Righi Ilaria, Fenizia Claudio, Trabattoni Daria, Nosotti Mario, Grisorio Giacomo, Vanetti Claudia, di Tella Sonia, Mocellin Cristina, Fantini Norma, Prati Daniele, Morlacchi Letizia Corinna, Rossetti Valeria, Blasi Francesco, Clerici Mario, Rosso Lorenzo Paolo
Thoracic Surgery and Lung Transplant Unit, Fondazione Istituto di Ricovero e Cura a Carattere Scientifico (IRCCS) Ca' Granda Ospedale Maggiore Policlinico, Milan, Italy.
Department of Pathophysiology and Transplantation, University of Milan, Milan, Italy.
Front Immunol. 2025 May 16;16:1583460. doi: 10.3389/fimmu.2025.1583460. eCollection 2025.
Extracorporeal photopheresis (ECP) is a viable treatment that slows the progression of chronic lung allograft dysfunction. Despite its immunoregulatory potential, data on extracorporeal photopheresis as an induction therapy remain rather limited.

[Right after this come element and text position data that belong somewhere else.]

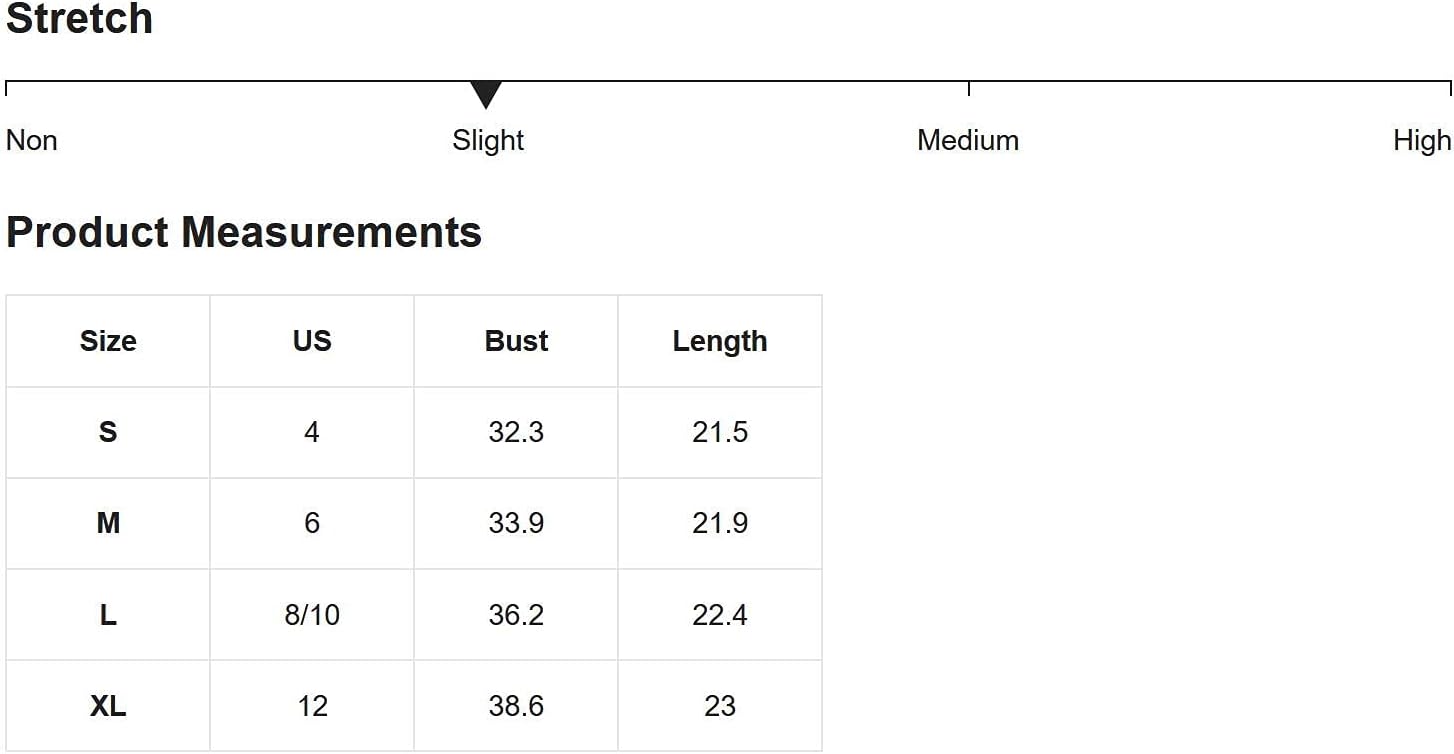This screenshot has height=754, width=1454.
Task: Click the '8/10' US size cell
Action: pyautogui.click(x=312, y=615)
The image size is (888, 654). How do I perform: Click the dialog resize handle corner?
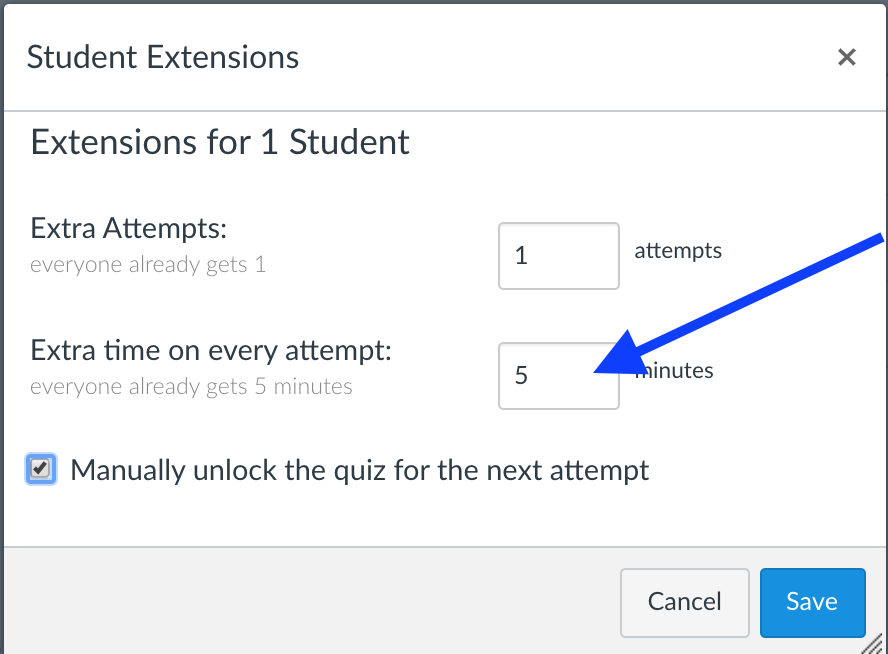point(877,644)

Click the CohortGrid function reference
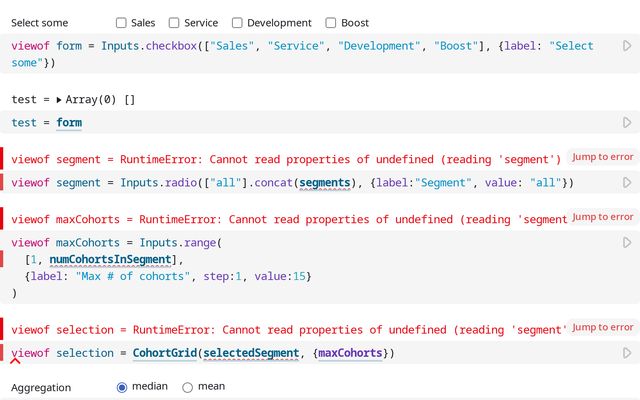[165, 353]
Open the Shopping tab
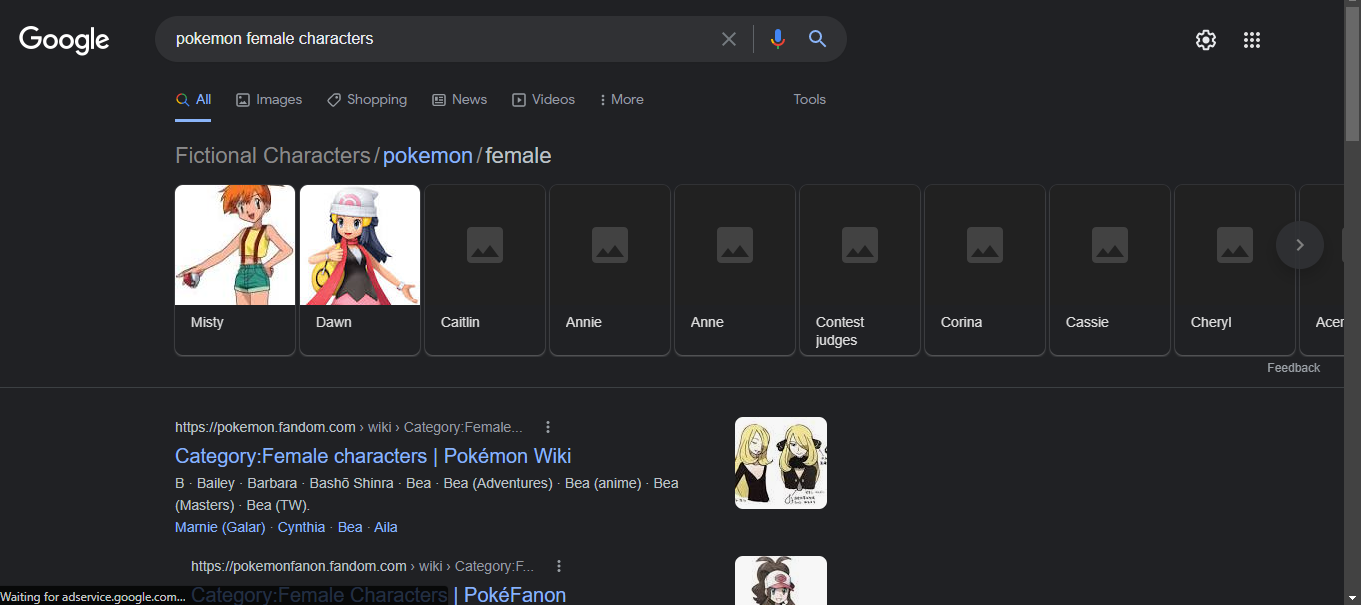Image resolution: width=1361 pixels, height=605 pixels. click(x=367, y=99)
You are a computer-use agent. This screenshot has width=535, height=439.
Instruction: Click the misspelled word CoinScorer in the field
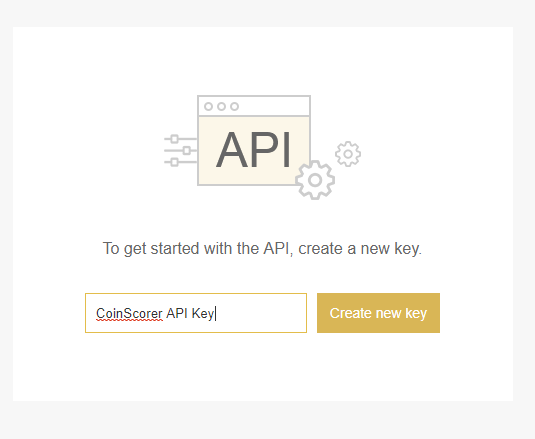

We conducted a pilot randomized controlled study on ECP as induction therapy in cystic fibrosis patients undergoing primary lung transplantation. Primary endpoints included safety, assessed based on the incidence of adverse events, treatment-related toxicity, and procedure-related complication rates; and feasibility, evaluated through the completion rate of scheduled ECP sessions, patient tolerability, and treatment discontinuation rates. Secondary endpoint consisted of an exploratory assessment of efficacy, using a composite measure that included three key components: freedom from biopsy-proven acute rejection within the first 12 months, absence of chronic lung allograft dysfunction at 36 months, and optimal graft function, defined as a predicted forced expiratory volume in the first second ≥ 90% at 36 months. Finally, exploratory endpoints included cell phenotypic and functional analyses, secreted immune protein profiling, and gene expression analysis for mechanistic insights. Patients were randomly assigned to receive either standard immunosuppressive therapy alone or standard therapy plus six sessions of extracorporeal photopheresis, with a follow-up period of 36 months.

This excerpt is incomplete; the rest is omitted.